* Page excerpt *
--- START ---
They are not the same. Yes, you can substitute one for the other, but you pay a price in culinary consequences. You can make faux crème fraîche, but it’s faux, and you really should journey to your store.
The two graphics above provide some background. I’m sorry but I cannot find a “big” version of the top chart, showing the full industry life cycle of raw milk. The second graphic is a blowup of the central portion of the first graphic and shows the key information. Basically, cream is extracted from the milk. That cream is treated with the bacteria lactobacillus to create soured cream. From that base of soured cream can come three products:
- Conventional sour cream we purchase at the store: butter fat 10-19%
- Schmand: butter fat 20-29%
- Creme Fraiche: butter fat 30-40%
Schmand is found in central and eastern Europe, often goes by the name smetana and actually can have butter fat outside that 20-29% range.
All three products are used for a variety of culinary tasks. The great differences in butter fat content has consequences: their flavor, their cooking characteristics, and the care you must show when using. Your recipe and its preparation techniques should naturally vary.
Creme fraiche has a less sour, more sweet flavor than American sour cream. You can make your own creme fraiche, of course. For example, beginning with sour cream and NOT heavy cream, add 1 to 2 tablespoons of buttermilk per cup of sour cream. Heat the mixture over the stove until it is just barely warm, stirring to mix the ingredients. Store in a covered container — but not airtight for 24 to 26 hours — and then refrigerate or up to 10 days.
--- END ---
* Problem requirements *
State whether each statement below agrees with the passage on sour cream and crème fraîche, answering yes or no and quoting the deciding words of the passage. 1. Crème fraîche tastes sweeter and less sour than American sour cream. 2. The homemade crème fraîche method begins with heavy cream. 3. Soured cream is produced by treating cream with the bacteria lactobacillus.

* Information supplied *
--- START ---
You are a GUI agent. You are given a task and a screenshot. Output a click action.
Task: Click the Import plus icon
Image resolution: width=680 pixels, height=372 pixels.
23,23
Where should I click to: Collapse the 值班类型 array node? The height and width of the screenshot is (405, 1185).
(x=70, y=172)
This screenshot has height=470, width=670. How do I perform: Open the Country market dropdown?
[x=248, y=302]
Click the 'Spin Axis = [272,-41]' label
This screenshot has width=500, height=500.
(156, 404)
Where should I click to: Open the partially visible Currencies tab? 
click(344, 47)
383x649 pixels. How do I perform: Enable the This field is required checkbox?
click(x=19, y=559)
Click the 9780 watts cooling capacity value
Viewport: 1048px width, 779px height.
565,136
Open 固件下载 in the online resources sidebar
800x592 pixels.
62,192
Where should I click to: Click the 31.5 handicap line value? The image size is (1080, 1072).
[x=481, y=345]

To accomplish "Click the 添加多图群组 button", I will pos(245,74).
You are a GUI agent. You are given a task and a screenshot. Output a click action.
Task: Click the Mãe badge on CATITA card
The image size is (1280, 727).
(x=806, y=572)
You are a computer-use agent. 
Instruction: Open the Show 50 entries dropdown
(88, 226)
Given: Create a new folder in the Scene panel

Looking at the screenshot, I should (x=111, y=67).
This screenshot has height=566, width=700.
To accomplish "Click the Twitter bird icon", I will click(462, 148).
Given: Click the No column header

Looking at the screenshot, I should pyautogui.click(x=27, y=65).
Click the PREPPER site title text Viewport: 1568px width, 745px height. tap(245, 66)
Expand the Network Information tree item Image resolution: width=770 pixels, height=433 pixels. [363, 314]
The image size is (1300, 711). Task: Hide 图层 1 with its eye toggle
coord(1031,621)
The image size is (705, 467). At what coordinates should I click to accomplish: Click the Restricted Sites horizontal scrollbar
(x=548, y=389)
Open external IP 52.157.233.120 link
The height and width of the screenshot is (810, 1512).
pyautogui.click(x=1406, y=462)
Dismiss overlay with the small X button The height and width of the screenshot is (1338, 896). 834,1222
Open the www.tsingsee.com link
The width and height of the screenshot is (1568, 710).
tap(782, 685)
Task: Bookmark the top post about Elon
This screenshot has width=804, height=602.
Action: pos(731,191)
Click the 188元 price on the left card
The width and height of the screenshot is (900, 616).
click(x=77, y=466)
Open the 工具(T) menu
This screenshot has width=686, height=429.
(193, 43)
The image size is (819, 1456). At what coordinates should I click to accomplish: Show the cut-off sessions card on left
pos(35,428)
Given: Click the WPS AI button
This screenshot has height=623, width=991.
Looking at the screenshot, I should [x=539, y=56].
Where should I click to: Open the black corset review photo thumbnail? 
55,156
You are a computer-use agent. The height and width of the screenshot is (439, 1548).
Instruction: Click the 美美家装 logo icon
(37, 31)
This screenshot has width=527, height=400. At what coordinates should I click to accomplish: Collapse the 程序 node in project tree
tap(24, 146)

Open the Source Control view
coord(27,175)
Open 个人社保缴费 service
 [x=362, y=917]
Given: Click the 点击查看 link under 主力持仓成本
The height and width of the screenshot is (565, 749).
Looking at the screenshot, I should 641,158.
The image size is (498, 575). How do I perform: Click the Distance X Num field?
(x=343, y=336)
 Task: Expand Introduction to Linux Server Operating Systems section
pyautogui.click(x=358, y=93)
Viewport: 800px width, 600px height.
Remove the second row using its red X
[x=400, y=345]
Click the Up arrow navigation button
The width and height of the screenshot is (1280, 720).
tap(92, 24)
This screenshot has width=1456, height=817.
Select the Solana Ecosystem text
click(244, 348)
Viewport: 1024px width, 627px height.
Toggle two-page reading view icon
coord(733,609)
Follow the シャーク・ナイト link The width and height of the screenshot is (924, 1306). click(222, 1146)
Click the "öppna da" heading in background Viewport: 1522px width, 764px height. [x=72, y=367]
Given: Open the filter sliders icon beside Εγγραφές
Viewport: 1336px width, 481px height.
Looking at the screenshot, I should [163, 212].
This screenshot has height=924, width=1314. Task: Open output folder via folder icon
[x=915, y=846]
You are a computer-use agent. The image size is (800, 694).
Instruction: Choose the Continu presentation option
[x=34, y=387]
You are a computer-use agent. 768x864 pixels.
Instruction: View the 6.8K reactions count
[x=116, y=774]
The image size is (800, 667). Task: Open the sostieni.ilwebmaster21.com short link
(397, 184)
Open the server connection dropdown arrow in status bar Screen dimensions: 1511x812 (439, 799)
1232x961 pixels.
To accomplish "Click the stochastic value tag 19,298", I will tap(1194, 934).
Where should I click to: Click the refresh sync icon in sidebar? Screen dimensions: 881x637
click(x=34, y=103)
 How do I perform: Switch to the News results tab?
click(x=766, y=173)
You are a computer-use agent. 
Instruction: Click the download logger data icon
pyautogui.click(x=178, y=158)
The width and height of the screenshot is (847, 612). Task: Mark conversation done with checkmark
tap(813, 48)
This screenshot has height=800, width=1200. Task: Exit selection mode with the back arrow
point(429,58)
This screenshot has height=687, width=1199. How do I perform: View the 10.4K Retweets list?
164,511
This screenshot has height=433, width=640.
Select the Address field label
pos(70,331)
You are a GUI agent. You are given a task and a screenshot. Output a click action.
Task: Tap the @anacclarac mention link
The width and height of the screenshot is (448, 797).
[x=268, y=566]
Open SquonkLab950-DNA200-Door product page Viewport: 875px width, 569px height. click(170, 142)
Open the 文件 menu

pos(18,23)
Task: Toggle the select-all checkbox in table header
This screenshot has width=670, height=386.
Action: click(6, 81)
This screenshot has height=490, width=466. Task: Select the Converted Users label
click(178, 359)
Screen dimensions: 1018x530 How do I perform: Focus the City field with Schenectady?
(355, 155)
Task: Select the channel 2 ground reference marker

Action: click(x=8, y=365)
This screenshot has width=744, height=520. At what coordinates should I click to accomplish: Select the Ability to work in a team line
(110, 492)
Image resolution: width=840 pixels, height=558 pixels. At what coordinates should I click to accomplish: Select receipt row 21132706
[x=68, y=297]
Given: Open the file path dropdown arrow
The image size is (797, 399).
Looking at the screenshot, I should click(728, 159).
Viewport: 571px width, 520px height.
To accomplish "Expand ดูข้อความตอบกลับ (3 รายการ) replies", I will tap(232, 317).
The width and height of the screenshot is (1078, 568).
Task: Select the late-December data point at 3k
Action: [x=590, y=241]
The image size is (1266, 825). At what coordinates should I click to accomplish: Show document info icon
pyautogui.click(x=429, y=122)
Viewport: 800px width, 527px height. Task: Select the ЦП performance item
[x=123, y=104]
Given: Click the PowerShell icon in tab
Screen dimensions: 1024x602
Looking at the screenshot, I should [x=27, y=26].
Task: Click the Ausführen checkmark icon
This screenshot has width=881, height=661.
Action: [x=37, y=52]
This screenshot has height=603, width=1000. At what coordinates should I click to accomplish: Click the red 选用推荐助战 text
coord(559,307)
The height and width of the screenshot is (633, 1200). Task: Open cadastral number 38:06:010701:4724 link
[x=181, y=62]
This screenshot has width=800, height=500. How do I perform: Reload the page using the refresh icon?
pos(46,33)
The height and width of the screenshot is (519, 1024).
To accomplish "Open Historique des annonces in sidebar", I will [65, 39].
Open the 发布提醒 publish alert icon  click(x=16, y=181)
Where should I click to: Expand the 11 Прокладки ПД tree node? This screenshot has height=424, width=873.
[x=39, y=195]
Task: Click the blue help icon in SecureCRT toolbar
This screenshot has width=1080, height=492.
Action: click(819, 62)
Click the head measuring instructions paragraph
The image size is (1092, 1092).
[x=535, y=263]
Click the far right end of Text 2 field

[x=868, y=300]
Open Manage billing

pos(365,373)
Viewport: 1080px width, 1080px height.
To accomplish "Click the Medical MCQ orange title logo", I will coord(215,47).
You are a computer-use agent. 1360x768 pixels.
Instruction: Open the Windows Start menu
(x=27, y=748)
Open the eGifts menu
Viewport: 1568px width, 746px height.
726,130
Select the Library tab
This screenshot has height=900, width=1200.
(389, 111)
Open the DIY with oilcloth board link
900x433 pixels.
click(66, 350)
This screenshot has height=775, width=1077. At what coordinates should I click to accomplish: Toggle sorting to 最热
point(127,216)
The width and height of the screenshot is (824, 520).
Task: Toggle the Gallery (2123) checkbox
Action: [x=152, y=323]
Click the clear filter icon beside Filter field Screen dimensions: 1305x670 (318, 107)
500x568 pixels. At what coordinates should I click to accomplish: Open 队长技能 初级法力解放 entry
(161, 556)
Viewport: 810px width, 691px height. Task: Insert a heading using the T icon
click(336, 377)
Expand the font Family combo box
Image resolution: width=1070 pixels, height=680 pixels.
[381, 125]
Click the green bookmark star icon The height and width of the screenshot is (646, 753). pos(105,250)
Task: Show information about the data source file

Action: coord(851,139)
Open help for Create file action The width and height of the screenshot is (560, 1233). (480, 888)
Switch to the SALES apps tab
--- END ---
* Finished exercise *
1. Yes: "Creme fraiche has a less sour, more sweet flavor than American sour cream."
2. No: "beginning with sour cream and NOT heavy cream"
3. Yes: "That cream is treated with the bacteria lactobacillus to create soured cream."